### [TASK]
The lines to repeat are those below from the one containing "You are a computer-use agent." down to the one containing "Instruction: Open the fx Effects tab", both included; reproduce them exactly and nothing else.

### [DATASET RECORDS]
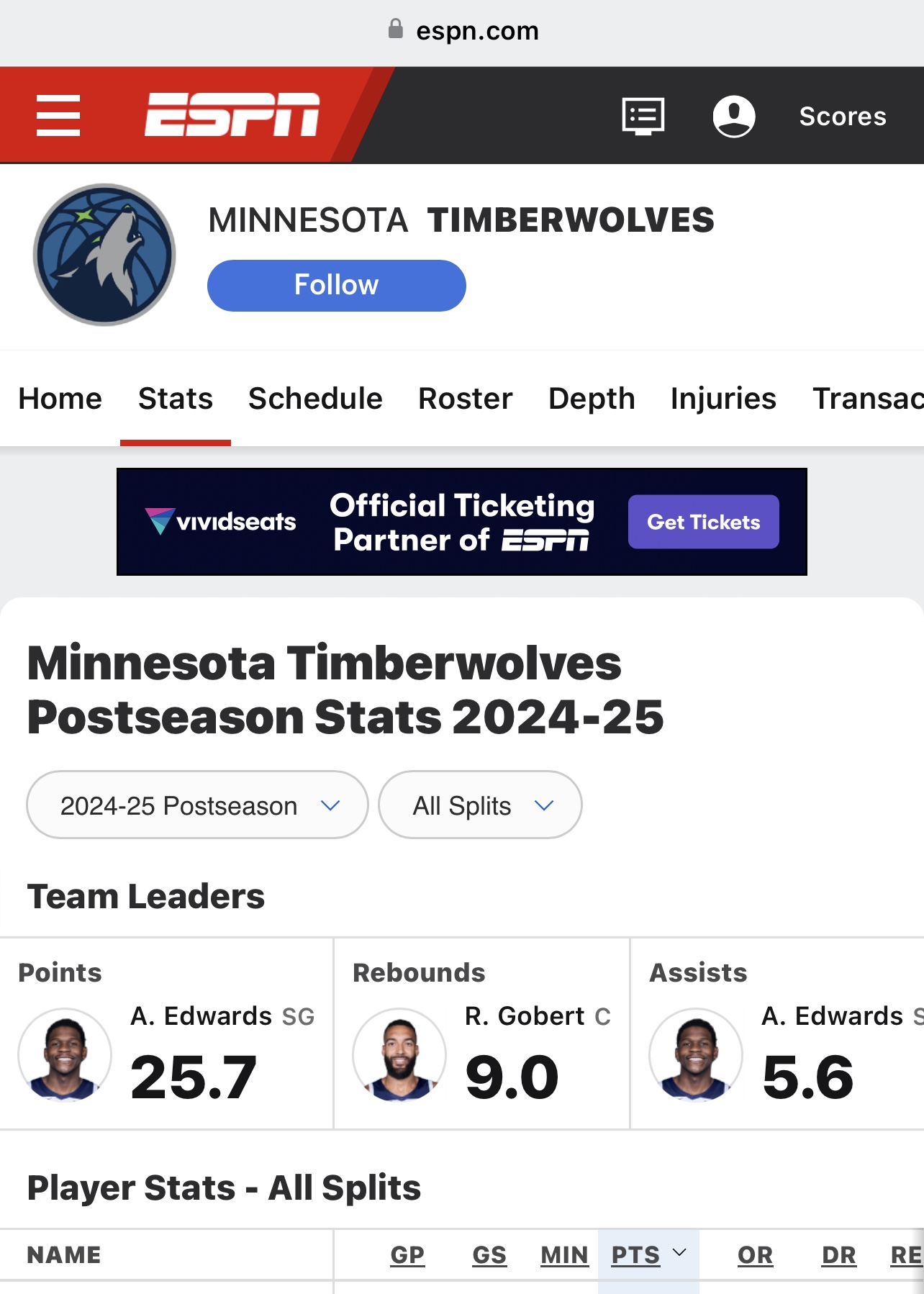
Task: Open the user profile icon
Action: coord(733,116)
* * *
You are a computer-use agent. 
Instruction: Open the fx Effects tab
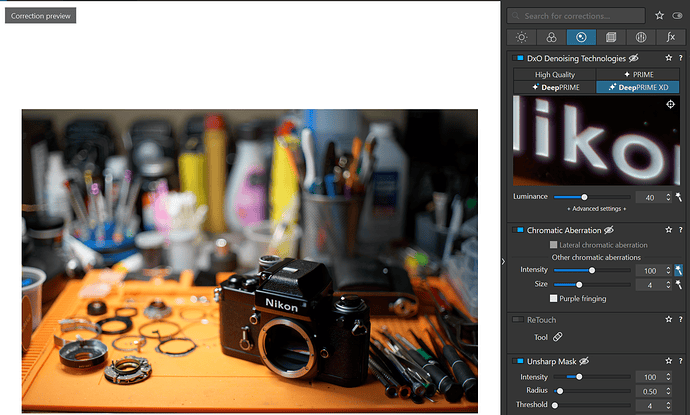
...
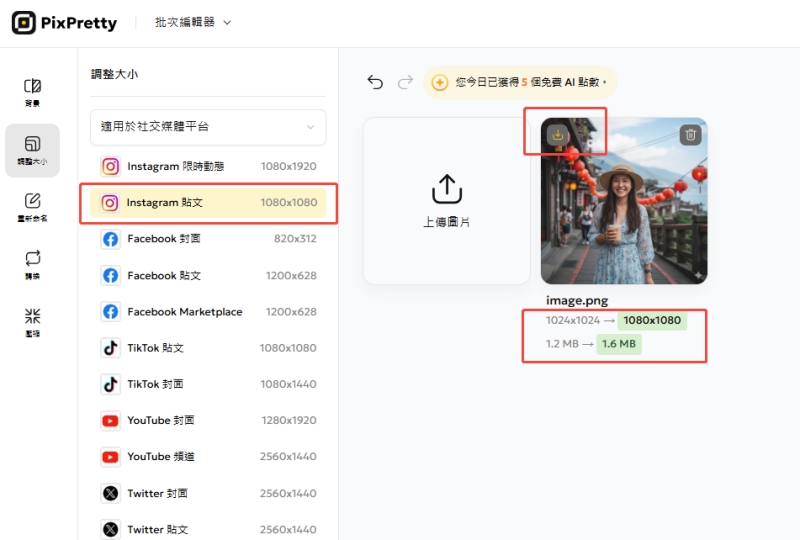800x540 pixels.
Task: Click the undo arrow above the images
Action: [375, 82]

### [REPLY]
You are a computer-use agent. 
Instruction: Open the fx Effects tab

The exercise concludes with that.